This code shows how numerical integrals and derivatives are taken of a given 

dataset. It is used as an example and a testing place for a relatively more 

complicated application, the [PID Controller](https://github.com/usmanmehmood55/pid_controller).



- [Numerical Calculus](#numerical-calculus)

  - [Setup](#setup)

  - [Explanation of General Code](#explanation-of-general-code)

  - [Explanation of Calculating Functions](#explanation-of-calculating-functions)

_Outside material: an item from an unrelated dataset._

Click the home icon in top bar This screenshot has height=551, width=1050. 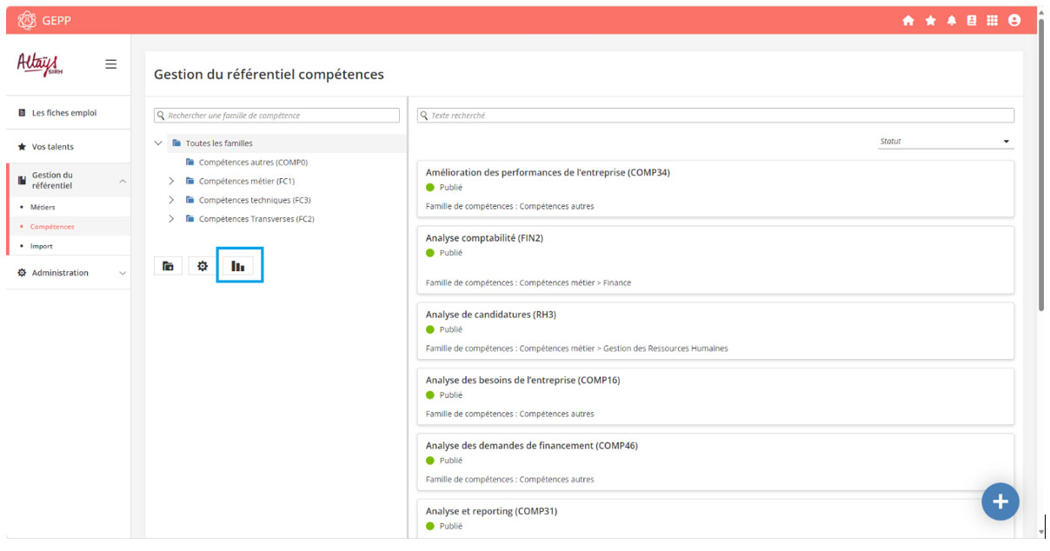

    - [Derivative](#derivative)

    - [Integral](#integral)

  - [Results](#results)



## Setup



To get the code running, create a build folder, and go into it.

```

mkdir build

cd build/

```



Then use [CMake](https://cmake.org/download/) to generate make files.

```

cmake ../CMakeLists.txt 

```



And finally use make to build

```

make .

```



Then launch the executable

```

./numerical_calc.exe

```



## Explanation of General Code



The code starts with initializing the number of samples in the dataset, and the

resolution factor. The resolution factor dictates the time delta, and therefore

the accuracy of these calculations.



It then calculates the size for a ring buffer of an appropriate size.

```c

const uint16_t sample_count      = 10;

const uint16_t resolution_factor = 3000; 

const double   time_const        = 1.0 / (double)resolution_factor;

const uint16_t buffer_size       = (uint16_t)((double)sample_count / time_const);

```



It should be noted that specifically using a ring buffer instead of a usual 

buffer has no purpose in these calculations, but due to the application, it 

has to be used int the PID Controller project so it is being used here as 

well.



A function $y=f(x)$ implemented as `double f (double x)` is also 

declared, upon which derivation and integration would be performed. In this 

code example it is set to $y=x^3$



The ring buffer is then initialized, and filled with output values of the 

function `double f (double x)`, with inputs starting from 0 to `sample_count`.

```c

ring_buffer rb;

ring_buffer_init(&rb, buffer_size);



for (uint16_t i = 1; i <= rb.size; i++)

{

    double number = (double)i * time_const;

    ring_buffer_add(&rb, f(number));

}

```



## Explanation of Calculating Functions



### Derivative

Derivatives are taken using the simplest method possible



$$ \frac{d}{dt}x = \frac{\Delta x}{\Delta t} = \frac{x_t - x_{t-1}}{\Delta t} $$



This is implemented as

```c

double calculate_derivative(const ring_buffer *rb, uint16_t index, double time_interval)

{

    double derivative = 0.0;



    double x_this = ring_buffer_get_item(rb, index);

    double x_last = ring_buffer_get_item(rb, index - 1);

    double delta =  x_this - x_last;

    derivative = delta / time_interval;



    return derivative;

}

```



### Integral

Integrals can be taken using the typical trapezoidal method.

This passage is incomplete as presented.